# Mac Pro with OS X Server



## Seeker (Jul 6, 2009)

Do any of you guys have one of these servers? If so, how do you like it? I need something more powerful than the Mac book pro / retina display. The 8 gig memory is killing me when it comes to converting raw files or playing with photo file modifications. What has better performance? Mac systems or Window base systems? After dropping some change on this Retina technology, I have to say.. I'm disappointed and frustrated. 

What do you guys use?


----------



## stargazer (May 24, 2004)

Custom built PC, Win 7 64 bit. All my photo programs run in 64 bit also.


----------



## Seeker (Jul 6, 2009)

What video driver and how much memory do you push? I knew it.. the dang apples are not as nice as they say they are. Software is flawless. System, pitiful.. As always SG, your comments / feedback are always the best sir. Thank you.


----------



## PuddlePirate (Feb 7, 2005)

I have both. A MAC Book Pro with Retina as well as a pair of Windows 7 Pro & Ultimate 64 bit systems ( (Dell Intel I5 Latitude & HP TouchSmart all in one) systems. 

For expansion and upgrade versatility, the WINTEL platform is easiest. MAC Retina systems are great for compiled images but not the best for compiling complex renderings for graphics and or multi-media streaming. It's far cheaper to pick up a Windows 64bit mainboard with matching 64bit Operating System, and maximize the RAM on the mainboard as well as finding a 64 bit graphics card, with 4gb of memory (NVIDIA QUADRO FX 5800), it out performs anything from MAC right now.

Adding a MAC OS X server will run around 2700 bucks and barely get you into an 8GB RAM configuration. They max out at 32GB RAM and this extra memory will push the costs well up beyond a comparable WINTEL system for the same price.

If your PC saavy, you can shop parts and find a decent "whitebox" build that runs Windows 64 bit Operating Systems but I would be hard pressed, to lean on a Windows 8 offering. If you can find a Windows 7 64bit Ultimate OS, this will provide an excellent platform to build the box around. Drivers for Windows 8, are really not as clean as their older code base and much of the changes made to 8, sucked up more system resources to float a lot of the whistles and bells this newest OS offering of Microsoft.
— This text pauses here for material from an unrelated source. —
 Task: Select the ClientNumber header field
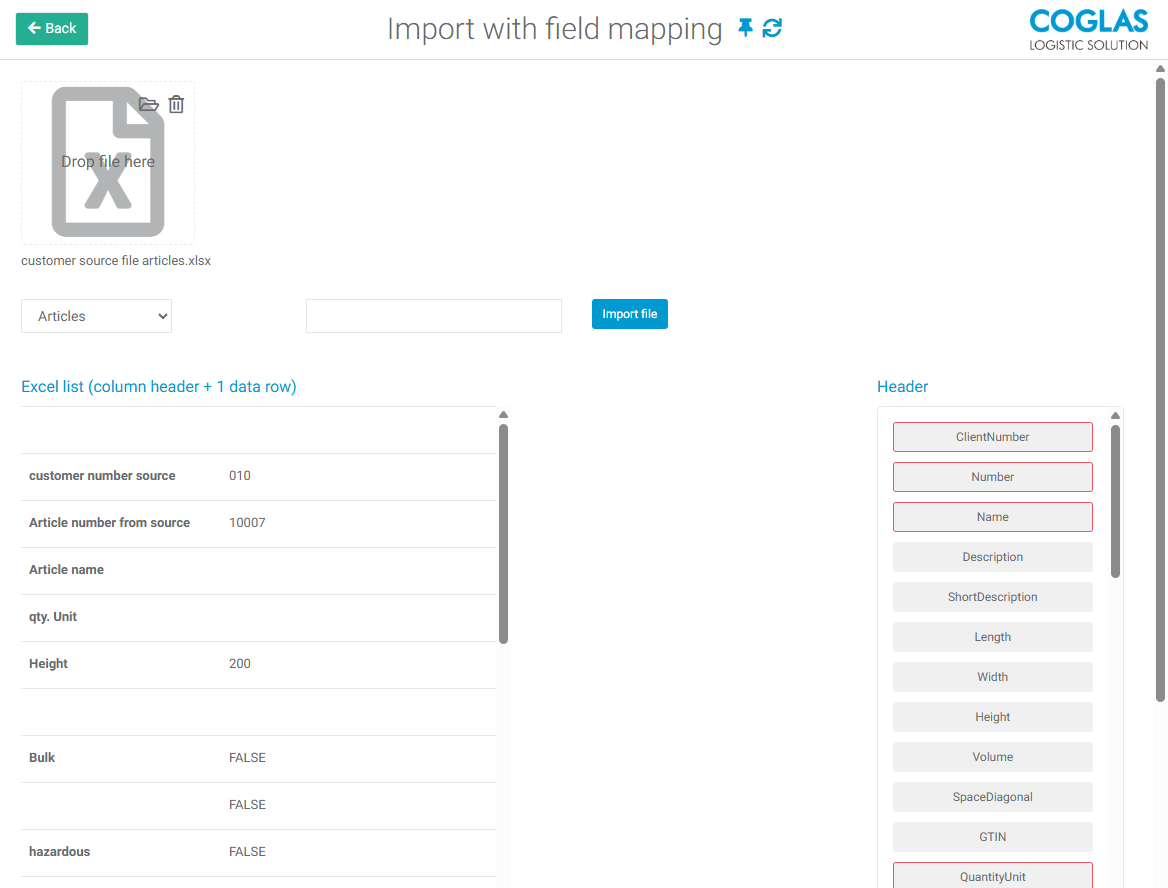click(x=992, y=437)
The trick to best speeds on 64 bit systems, only run 64 bit code and if you must run 32 bit code, make sure it's not stacked at boot (drivers and system services). Edit your MSCONFIG file and double check SERVICES to ensure any 32 bit app is limited to run only when you want it to fire, meaning you will need to fire it up if and when you want to run a legacy app.


----------



## Seeker (Jul 6, 2009)

That's a nice detailed explanation worth it's weight in gold Puddle Pirate... That is exactly what I did on Saturday night. I visited the Micro Center off of 610 and San Filipe for a new system. They build one that is exactly what you explained above for $1,500 / 16 G Ram / 64 Bit / Windows 7 with an expansion to 32 bay, NVida liquid cooled graphix card with all of the expansion slots I need for upgrading. I set it up Sat. Evening, right out of the box and abused this thing in every way posible with the movies and Raw photos that would literally **** my Mac down with and she never missed a lick. A humming beauty that I wished I had invested in a year ago. 

I expected to dump 3k into it. I explained my issues with one of the staff there and he knew exactly what I was looking for that didn't break the bank per say. He could have really stuck it to me and he knew I had the money to dump on it. But, he treated me right with this system and I will say this.. He was dead on.

Great advice sir.. I love all of the photo's you have posted up. First class stuff. Thanks for your feedback.


----------



## stargazer (May 24, 2004)

Seeker said:


> What video driver and how much memory do you push? I knew it.. the dang apples are not as nice as they say they are. Software is flawless. System, pitiful.. As always SG, your comments / feedback are always the best sir. Thank you.


Sorry I just saw this,
16G memory expanding to 32G shortly. Did the Bios update last night, ordering memory today

2X This vid card with crossfire.
http://www.newegg.com/Product/Product.aspx?Item=N82E16814161406

I did the complete system build. Ordered all from Newegg.

BTW, System Mechanic is the best thing to have installed, low cost per year and will save you a bunch of headaches later. All in one tools will clean your system and keep it preforming great. Well worth it to me


----------